Preparations for the 29th Annual EAU Congress are at full speed, and the scientific programme is taking a clear shape as more and more speakers are confirming their participation. Abstract submission is closing today and the Scientific Congress Office and a large group of abstract reviewers will be making a gigantic effort to select the highest quality body of research to support the foundation of this leading event.
For many years, the EAU Congress has served as an all-round CME opportunity, but it is now actively taking the lead in the field of science communication, education and cooperation. It is an all-but linear event, and its many components make the congress a rich and high-value experience for all its participants – organisers, faculty, participants, as well as industry representatives and media.
Undoubtedly, science, being the key component of this experience, reserves the most attention from the EAU and its members.
“The main challenge is to have a balanced programme with all the relevant news for office urologists, clinicians, researchers – both medical and non-medical – as well as nurses and other non-medical professionals,” says Prof. Arnulf Stenzl, Chairman of the EAU Scientific Congress Office.
“This year, our aim is also to include more presentations from non-urological medical professionals in order to encourage interdisciplinary collaboration and understanding.”
This approach meets today’s expectations of congress delegates, who are increasingly eager to acquire knowledge, which is applicable in the collaborative setting of their clinical practice.
“I expect a multidisciplinary meeting that can improve my understanding of the very complex disease process in order to improve its treatment – for me personally, it is the field of prostate cancer,” said Dr. M. Van Hemelrijck, who is based in the UK, and is one of the first delegates to register for the upcoming EAU Congress.
Congress organisers expect over 13,000 participants for the 2014 edition of this annual event.
“I appreciate a diverse approach that shows prostate cancer research from the aspects of cell biology, immunology, epidemiology, pathology, and patient care,” Van Hemelrijck explained.
The scientific programme will be organised in the traditional manner, with plenary and thematic sessions highlighting the most relevant research and discussions in the field of urology. Section Meetings will focus on highly specialist knowledge, whereas poster sessions will bring out the latest international research in the field.

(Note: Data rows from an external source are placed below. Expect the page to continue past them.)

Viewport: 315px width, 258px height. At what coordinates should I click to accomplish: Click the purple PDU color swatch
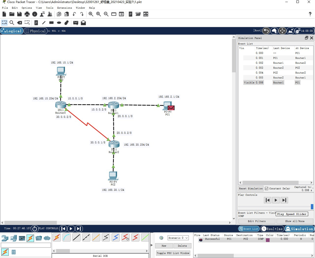(x=268, y=240)
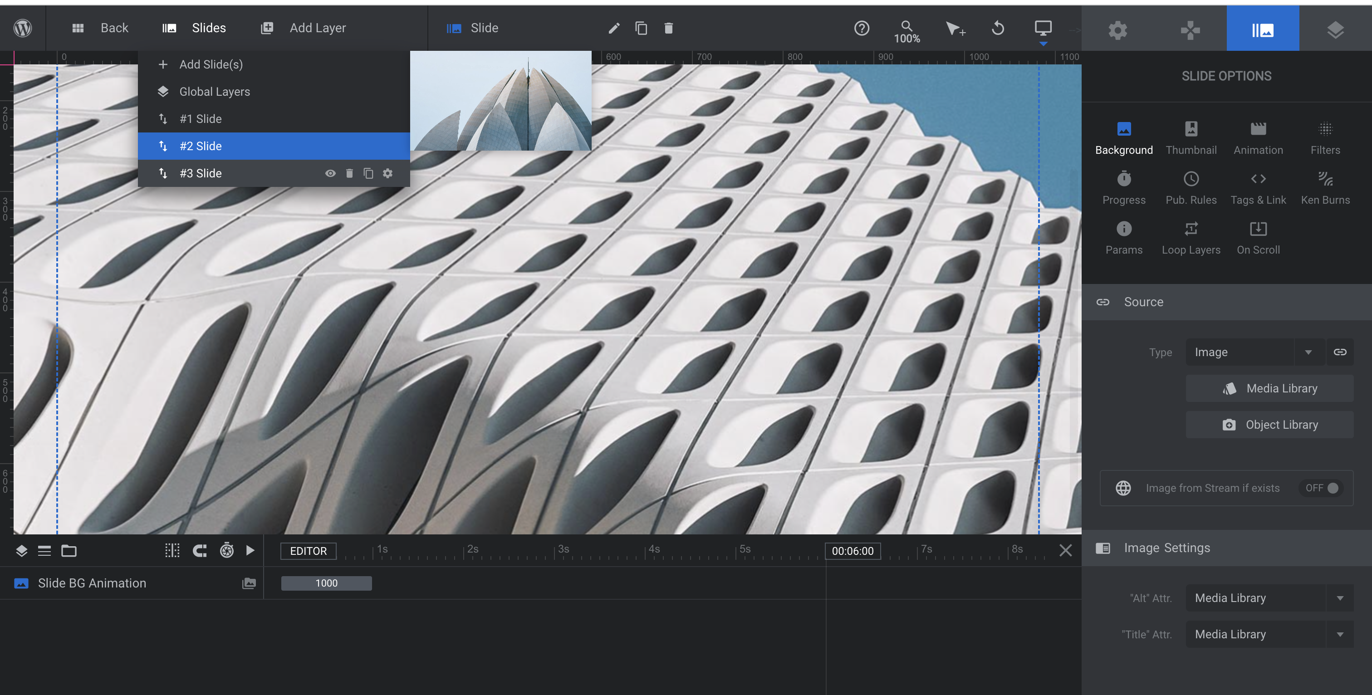The width and height of the screenshot is (1372, 695).
Task: Select #1 Slide from the slides panel
Action: pyautogui.click(x=200, y=118)
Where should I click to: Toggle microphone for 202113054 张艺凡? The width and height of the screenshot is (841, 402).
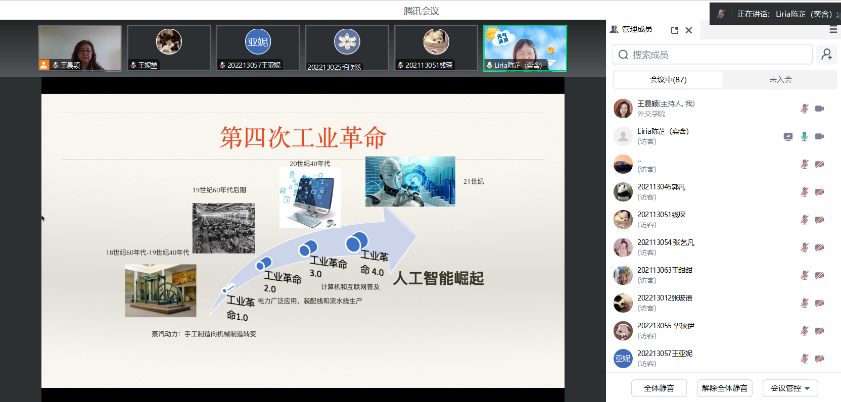click(x=804, y=247)
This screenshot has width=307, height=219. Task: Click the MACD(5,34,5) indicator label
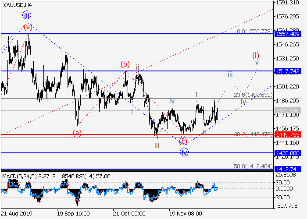[x=19, y=177]
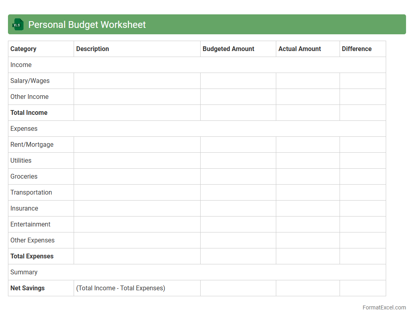Viewport: 414px width, 319px height.
Task: Click the XLS file icon in header
Action: (18, 24)
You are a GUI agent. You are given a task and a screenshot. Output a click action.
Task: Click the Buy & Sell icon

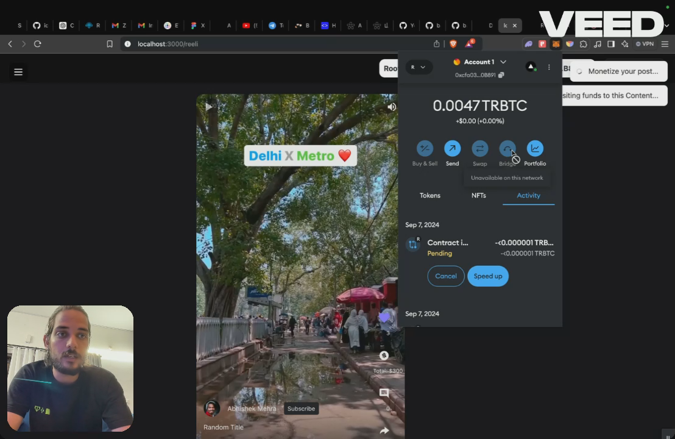[x=425, y=149]
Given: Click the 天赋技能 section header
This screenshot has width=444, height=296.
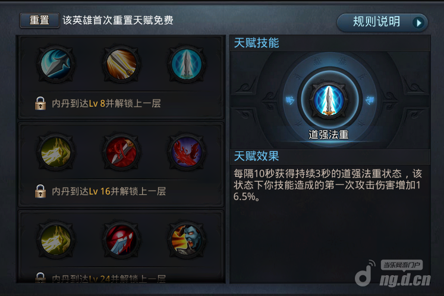Looking at the screenshot, I should tap(257, 43).
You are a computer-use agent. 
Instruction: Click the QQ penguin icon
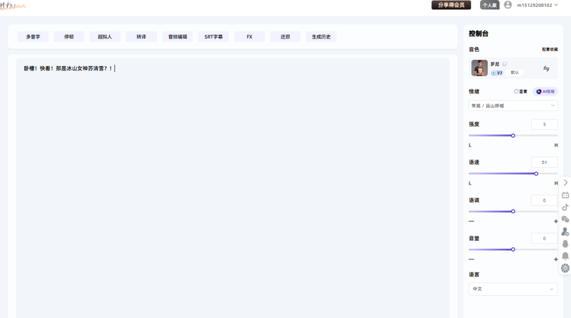click(565, 244)
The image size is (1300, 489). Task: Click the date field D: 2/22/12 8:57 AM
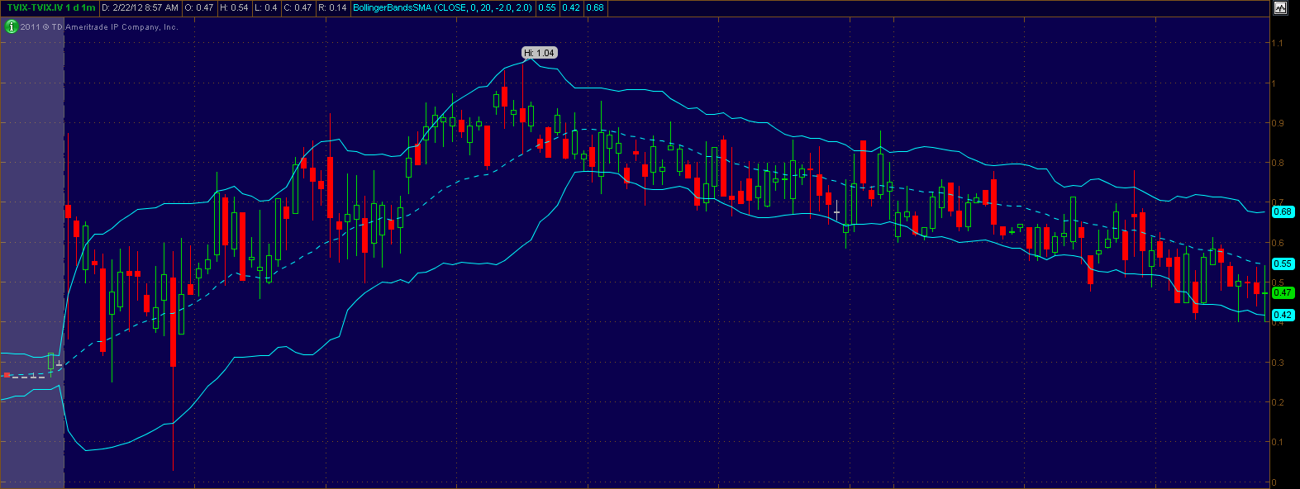click(140, 7)
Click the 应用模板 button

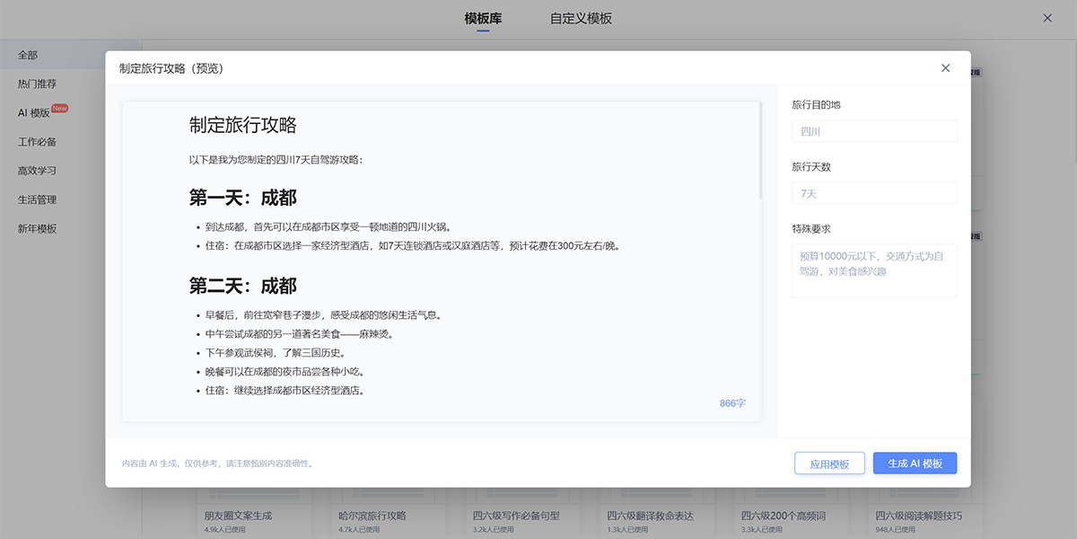pyautogui.click(x=829, y=464)
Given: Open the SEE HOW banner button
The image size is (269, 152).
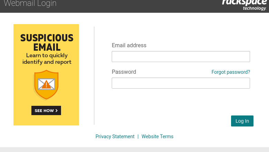Looking at the screenshot, I should (x=46, y=111).
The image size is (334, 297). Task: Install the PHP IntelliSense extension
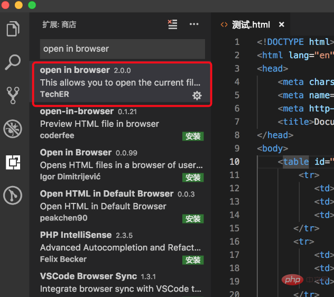(x=193, y=260)
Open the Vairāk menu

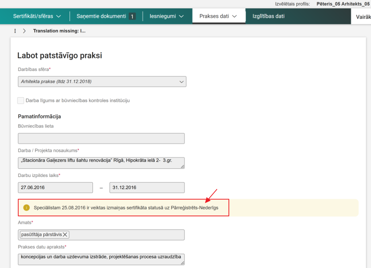363,16
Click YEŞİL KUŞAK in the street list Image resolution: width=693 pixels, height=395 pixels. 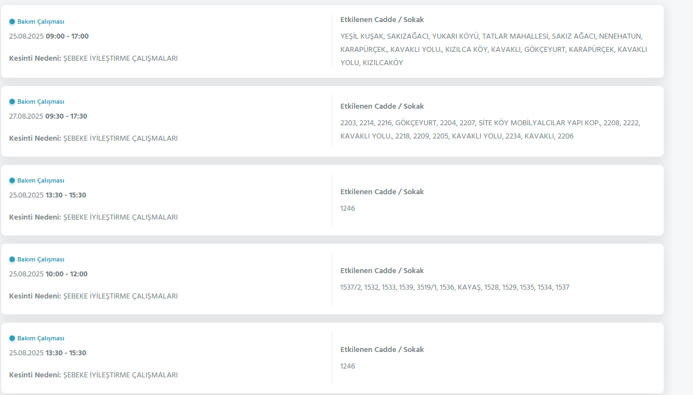(x=361, y=36)
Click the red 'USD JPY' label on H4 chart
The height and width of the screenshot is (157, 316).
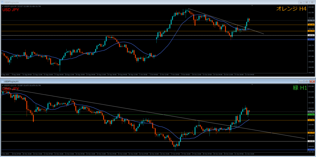pos(10,10)
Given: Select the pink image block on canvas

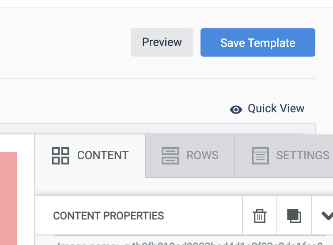Looking at the screenshot, I should click(x=8, y=199).
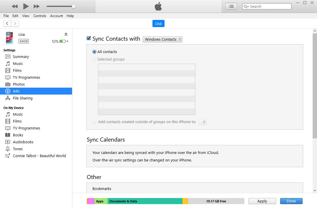Open the Photos sync section
The image size is (317, 209).
(x=19, y=84)
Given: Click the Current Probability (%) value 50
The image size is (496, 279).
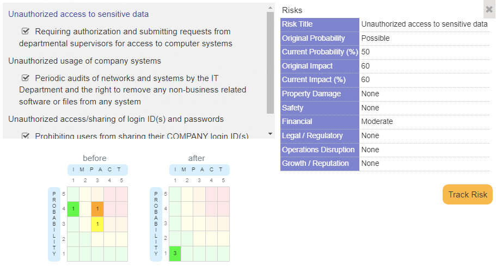Looking at the screenshot, I should pos(366,52).
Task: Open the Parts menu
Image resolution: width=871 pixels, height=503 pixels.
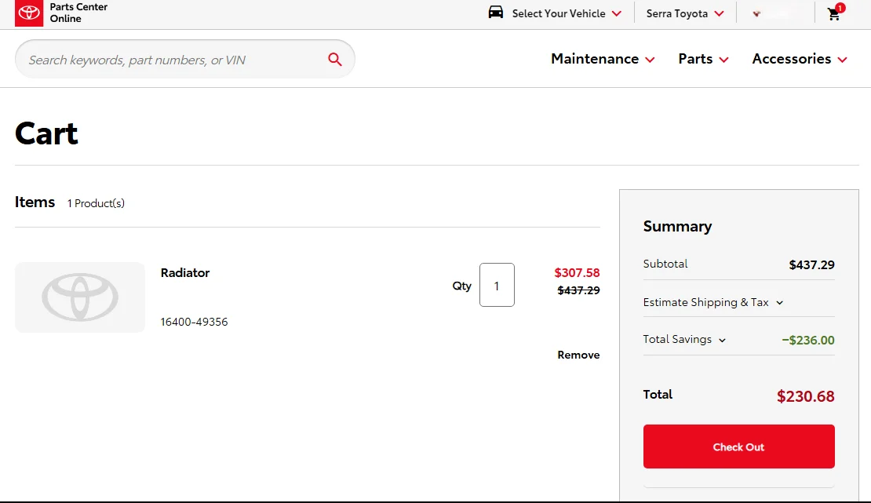Action: (703, 59)
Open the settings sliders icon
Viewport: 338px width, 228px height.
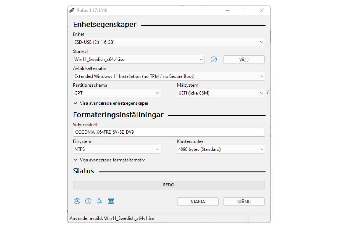[100, 201]
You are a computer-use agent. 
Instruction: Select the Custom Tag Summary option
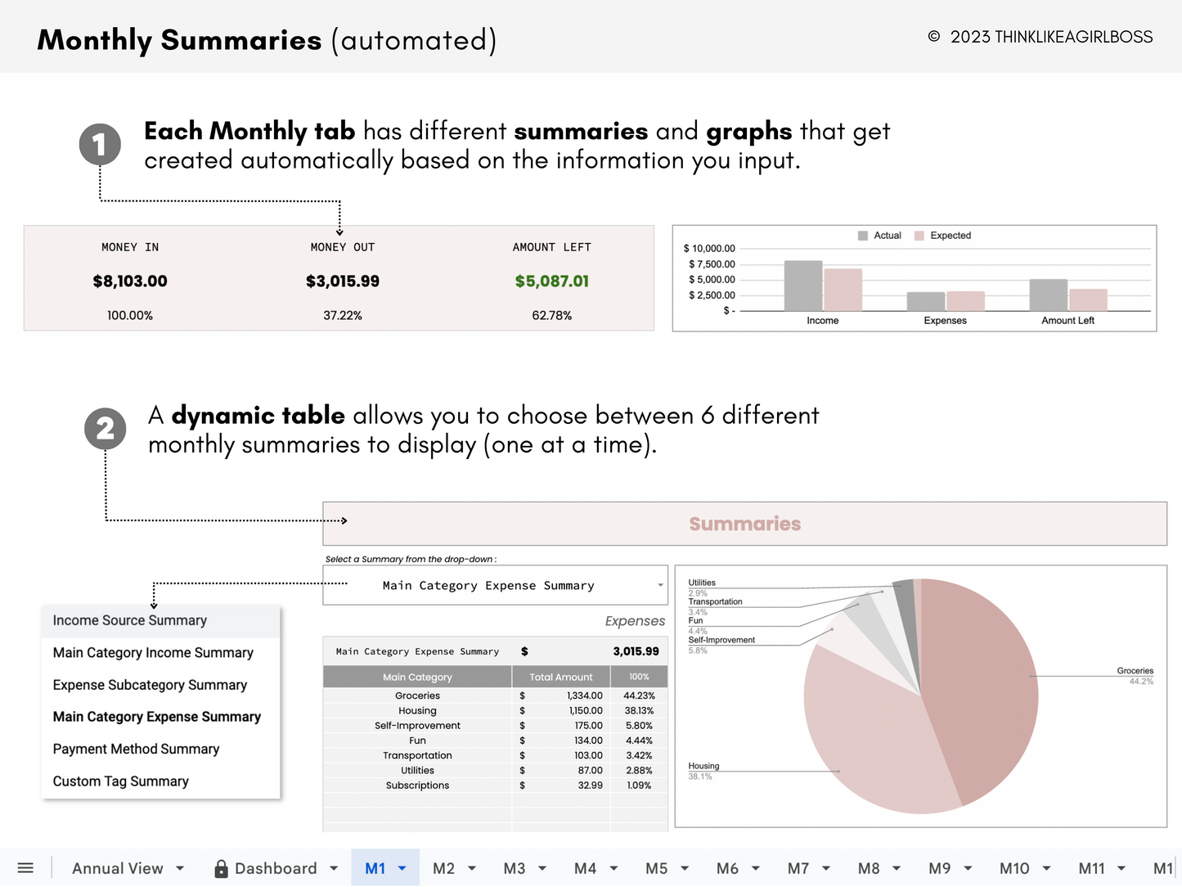pyautogui.click(x=120, y=781)
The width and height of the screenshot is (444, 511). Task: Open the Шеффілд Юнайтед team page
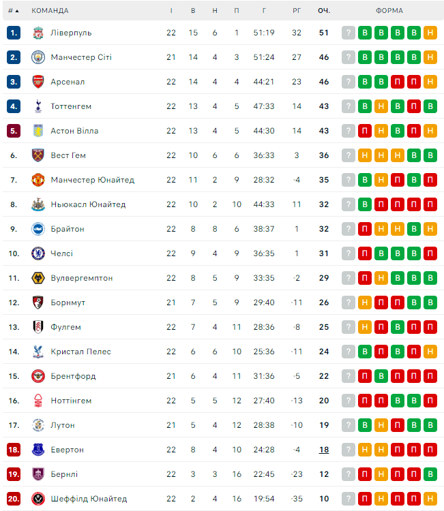click(89, 499)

“Our plenary and thematic sessions are interesting to a broad audience, but we make sure to pick out a very specific issue and develop it from various angles,” stressed Prof. Stenzl. “Our first plenary session deals, for example, with andrology in healthy ageing, which would include discussions on the current recommendations in male infertility, the impact of future demographic changes on urology, as well as on the challenges of preserving sexual function.”